Before we animate, we could change the camera angles with:

julia
#eye_position = Vec3f(0.31496838, -1.1342758, 2.535153)
#lookat = Vec3f(0.084392734, -0.011545606, 0.12137972)
#upvector = Vec3f(0.29894897, 0.71282643, 0.6344353)
#update_cam!(ax.scene, eye_position, lookat, upvector)

# Let's also add a little title which tells us which season we're in:
title_label = Label(fig[0, 1]; tellwidth = false, font = :bold, fontsize = 20)
Colorbar(fig[1,2], temperature_plot, label="Temperature", height = Relative(0.5))
Colorbar(fig[2,1], prec_plot, label="Precipitation", width = Relative(0.5), vertical=false)

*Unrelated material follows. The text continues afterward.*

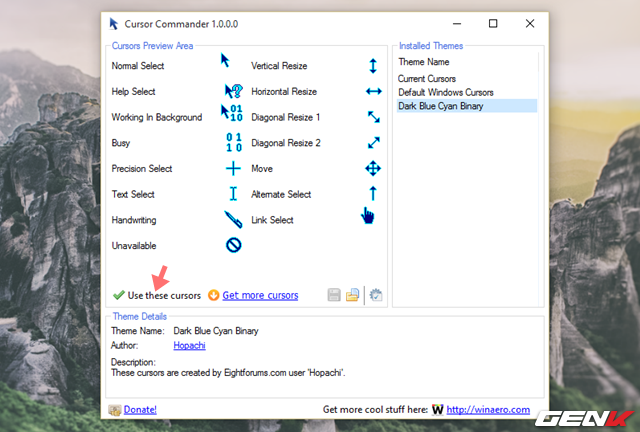Click the open theme folder icon

coord(352,295)
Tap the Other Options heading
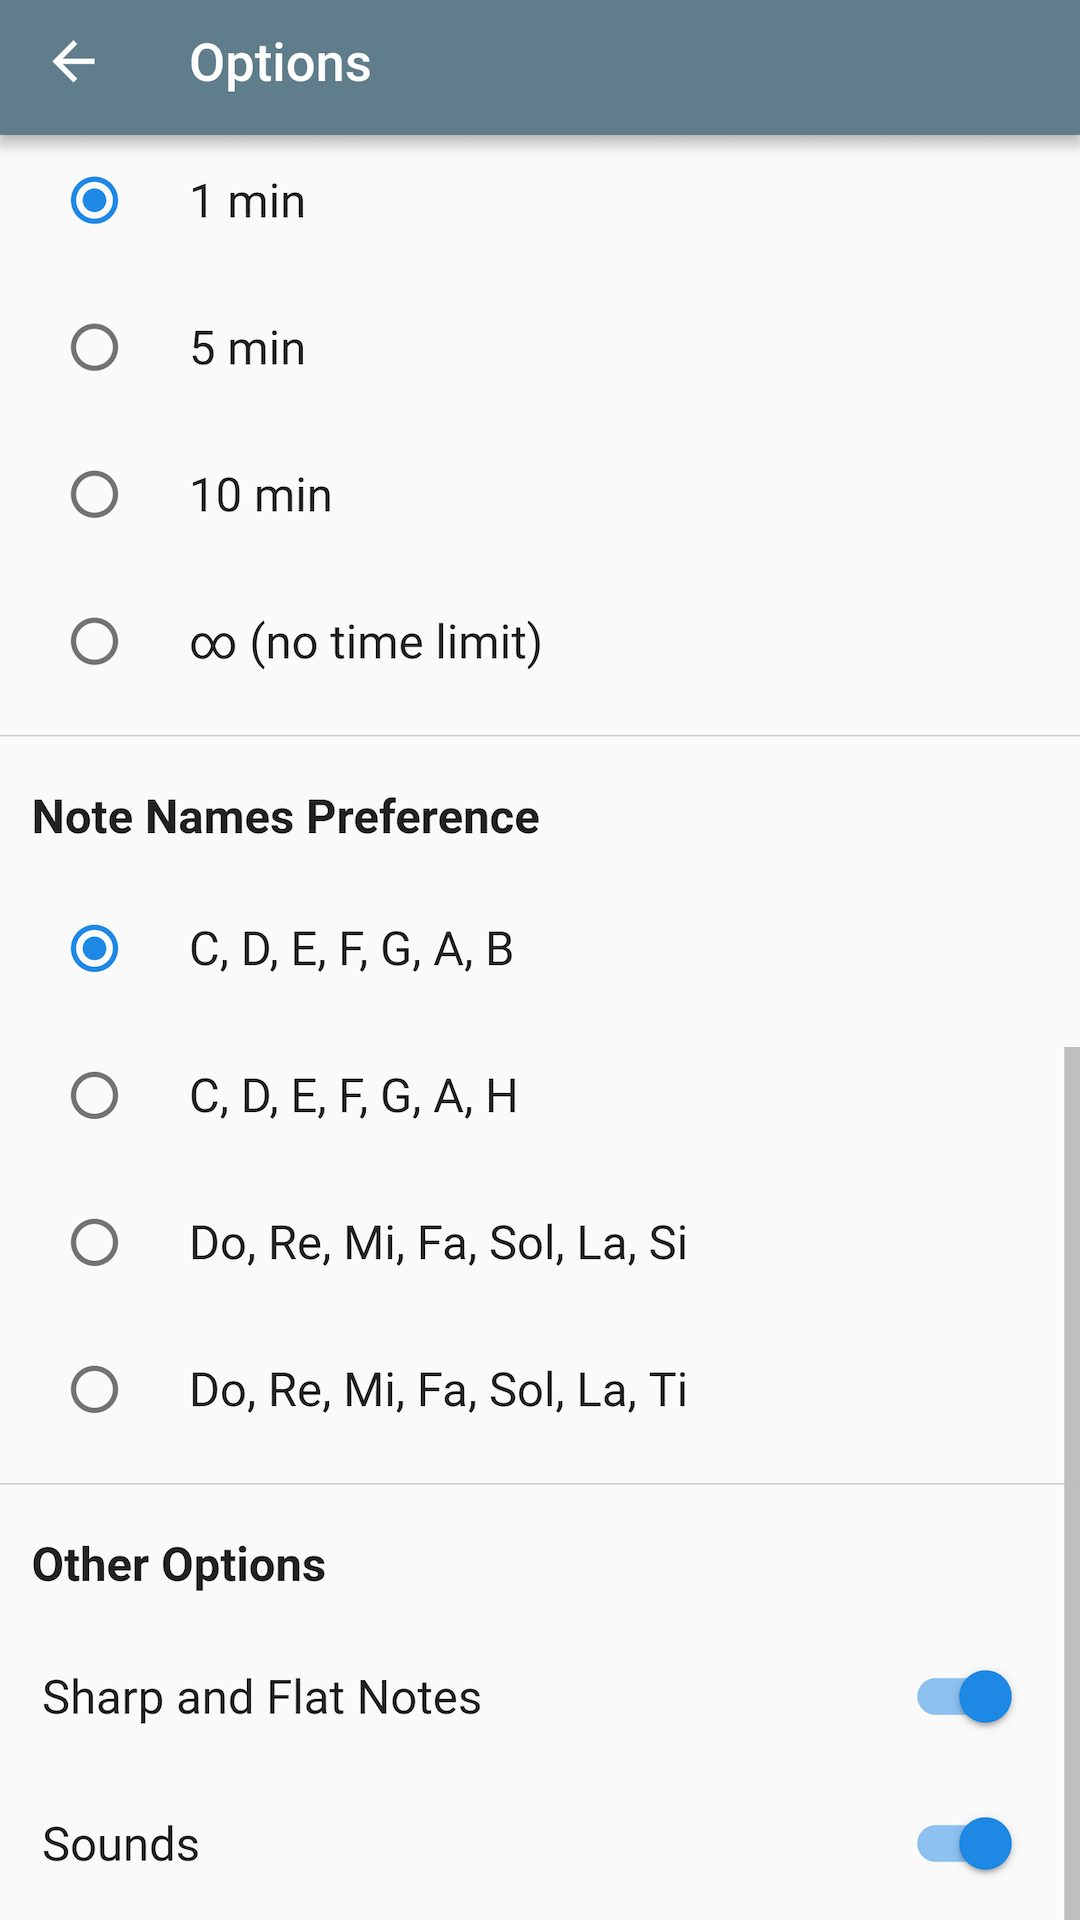Image resolution: width=1080 pixels, height=1920 pixels. [179, 1565]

zoom!(ax.scene, cameracontrols(ax.scene), 0.65)
# display(fig; update=false)
fig

Now, we animate the water and temperature plots!

julia
record(fig, "worldclimVisualization.mp4", LinRange(1, 24, 600÷4); framerate = 24, update=false) do i
    title_label.text[] = @sprintf "%.2f" (i % 12)
    temperature_plot.color[] = raster2array(temp_interpolated(i % 12))
    watervals = max.(0, watermap(uv, raster2array(prec_interpolated(i % 12))))
    prec_plot.color[] = watervals
    prec_plot.markersize[] .= Vec3f0.(xy_width, xy_width, watervals)
    # since we modify markersize inplace above, we need to notify the signal
    rotate!(ax.scene, i / 7)
    notify(prec_plot.markersize)
end;

This example, and some of the development work which made it possible, was funded by the xKDR Forum.